What needs to be done:
Your answer should be the lines from the one with "The height and width of the screenshot is (794, 1512)." to the end of the data below, both included, exact and free of pictures.

── Given entries ──

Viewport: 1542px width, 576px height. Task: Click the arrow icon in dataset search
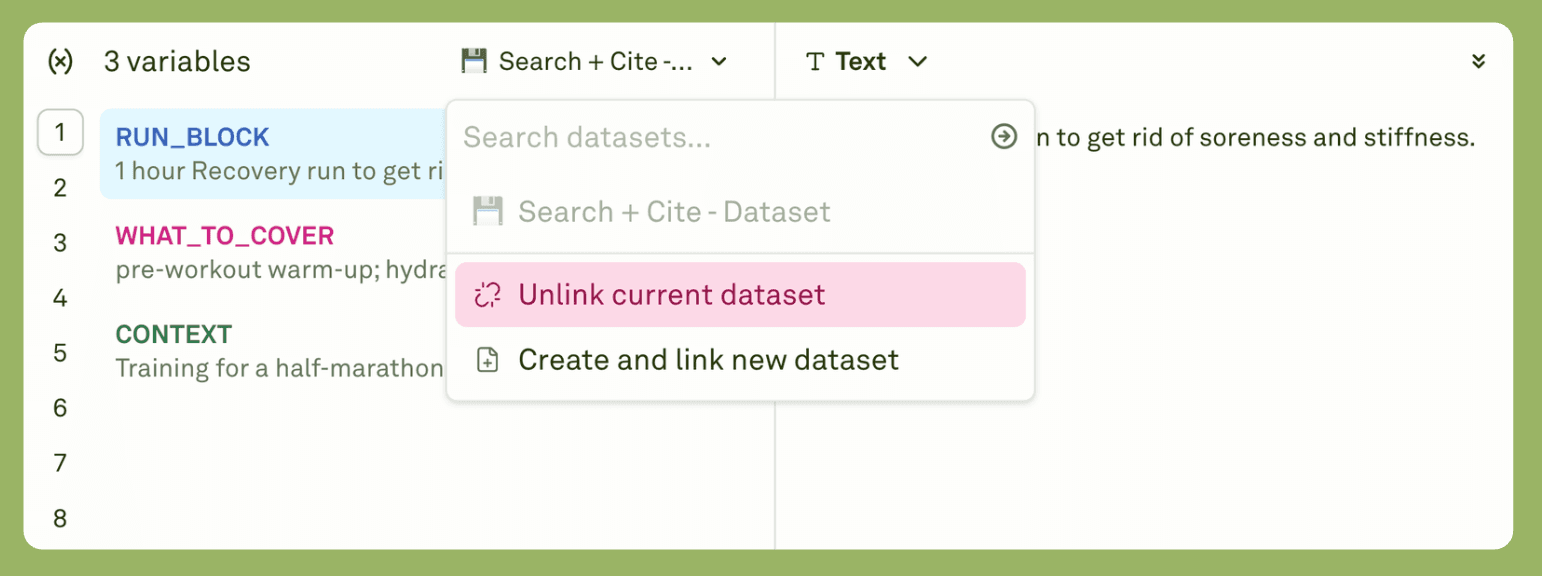[x=1004, y=137]
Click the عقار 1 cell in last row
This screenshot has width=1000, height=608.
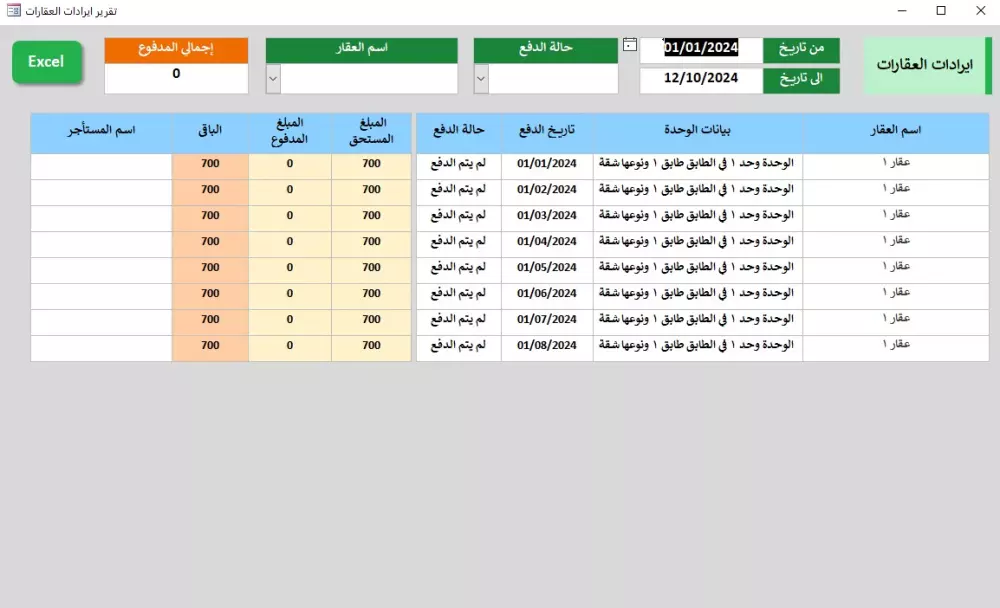point(895,345)
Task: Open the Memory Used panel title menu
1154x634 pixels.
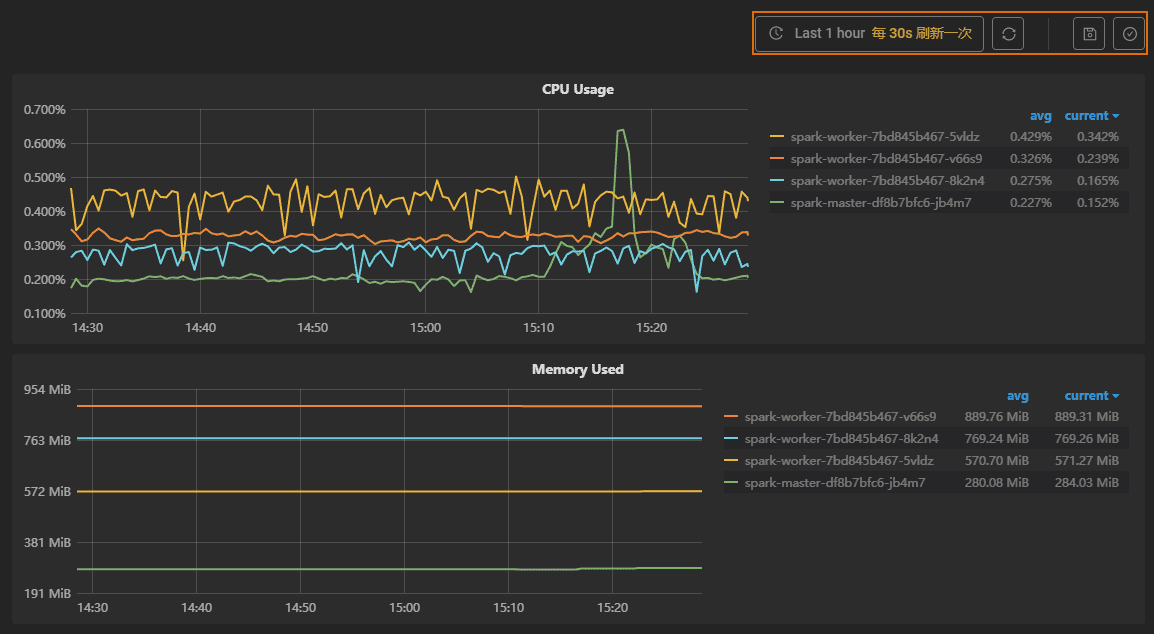Action: coord(578,369)
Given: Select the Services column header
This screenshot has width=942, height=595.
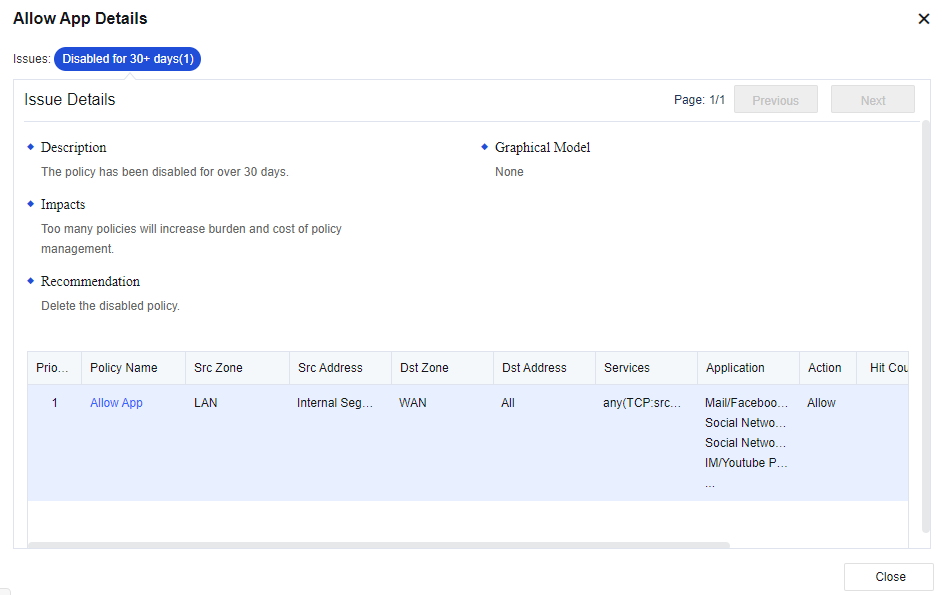Looking at the screenshot, I should [x=627, y=368].
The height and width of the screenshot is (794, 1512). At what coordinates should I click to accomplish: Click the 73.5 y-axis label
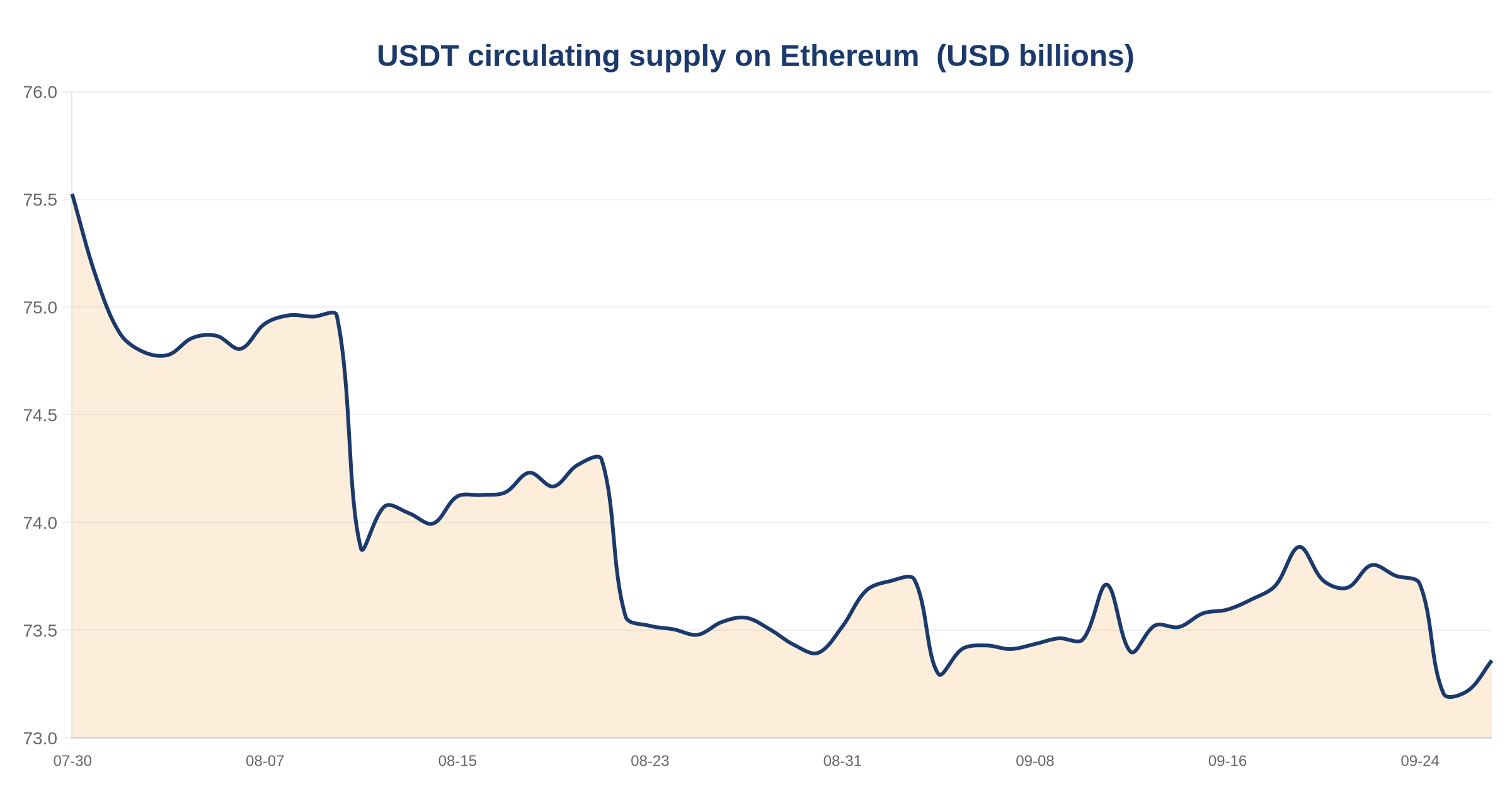(x=40, y=631)
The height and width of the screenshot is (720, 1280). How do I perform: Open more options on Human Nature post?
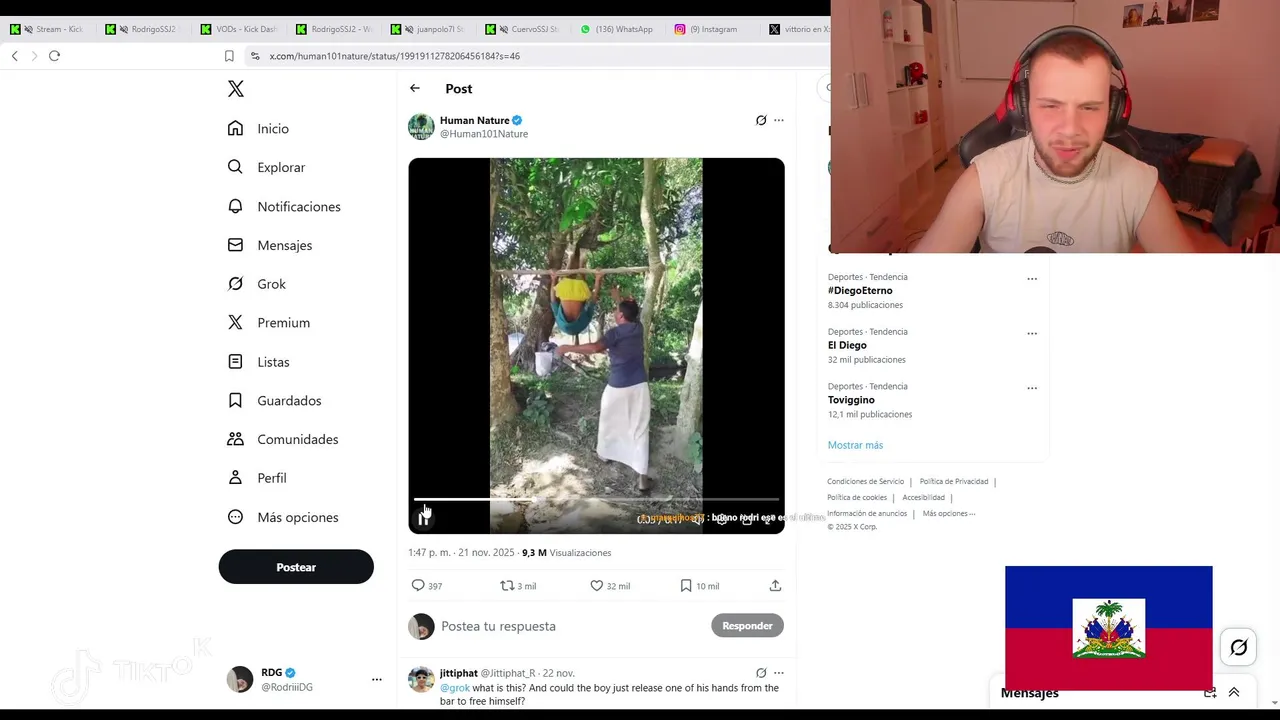coord(779,120)
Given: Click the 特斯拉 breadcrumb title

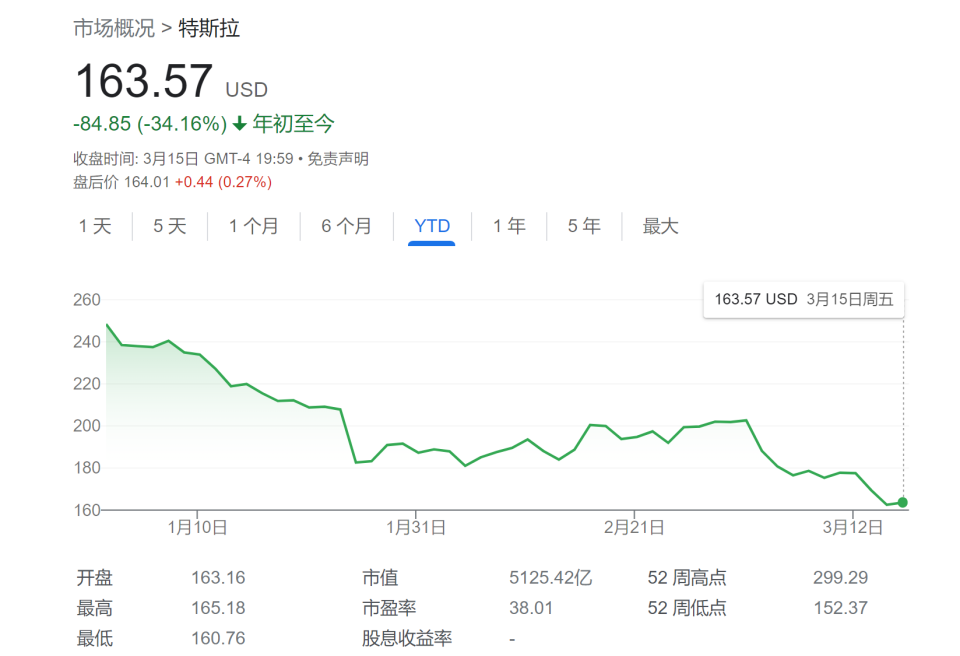Looking at the screenshot, I should pos(209,28).
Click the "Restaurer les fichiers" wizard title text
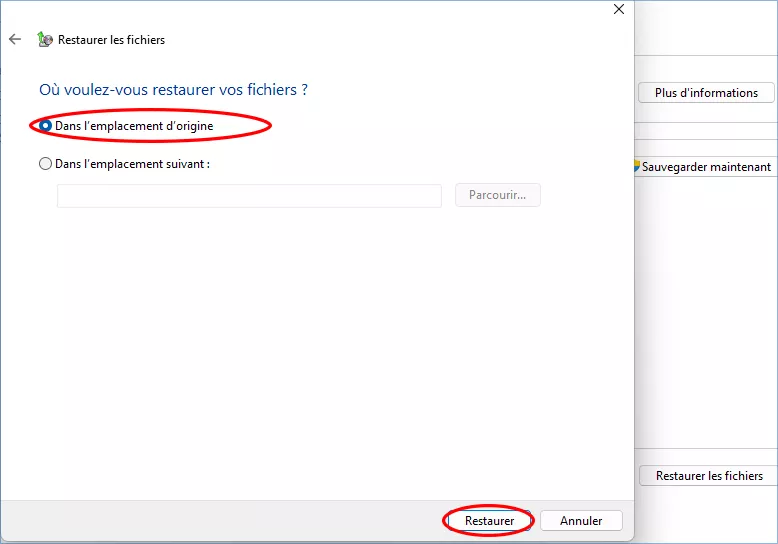This screenshot has height=544, width=778. coord(111,40)
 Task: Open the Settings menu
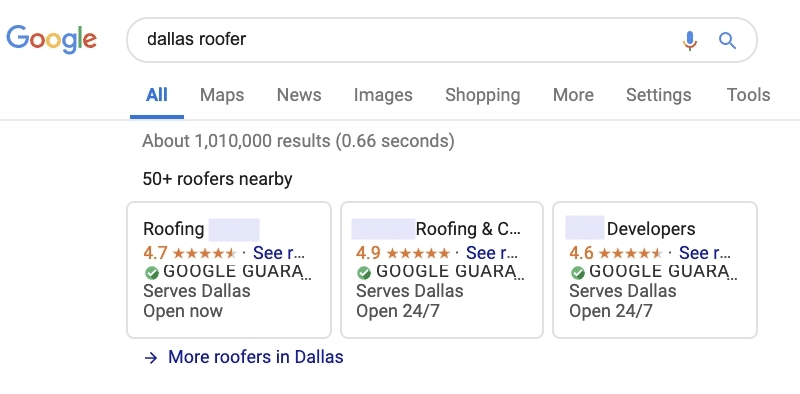[658, 95]
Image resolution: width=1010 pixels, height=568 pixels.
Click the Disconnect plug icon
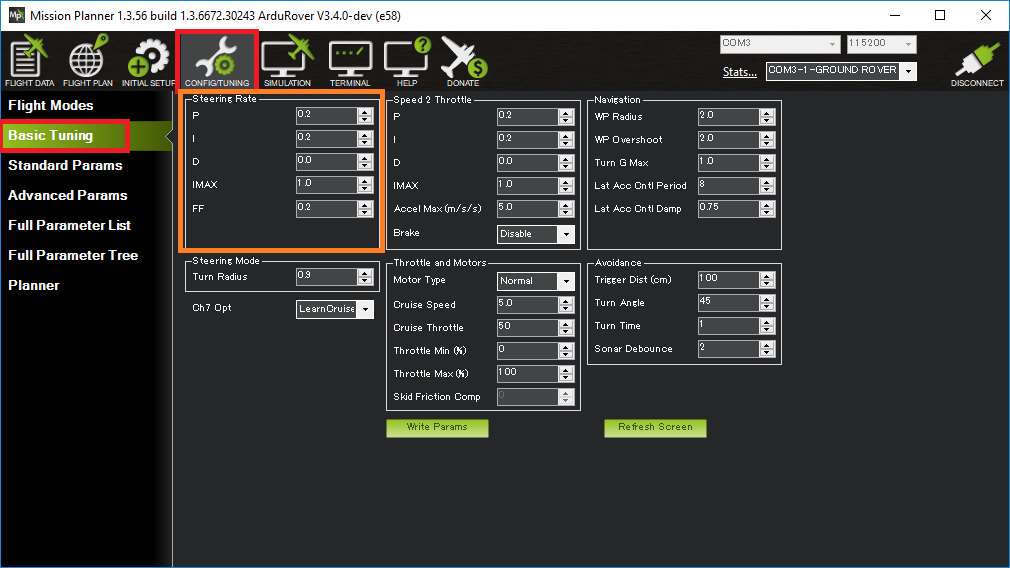click(x=977, y=62)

───

Result for this task:
The height and width of the screenshot is (794, 1512). At what coordinates should I click to accomplish: Click the 73.5 y-axis label
(x=40, y=631)
The height and width of the screenshot is (720, 1280). How do I perform: Open more options on Human Nature post?
coord(779,120)
Given: Click the 特斯拉 breadcrumb title

Looking at the screenshot, I should pos(209,28).
Click the "Restaurer les fichiers" wizard title text
This screenshot has height=544, width=778. coord(111,40)
 Task: Open the Settings menu
[658, 95]
Image resolution: width=1010 pixels, height=568 pixels.
Click the Disconnect plug icon
click(x=977, y=62)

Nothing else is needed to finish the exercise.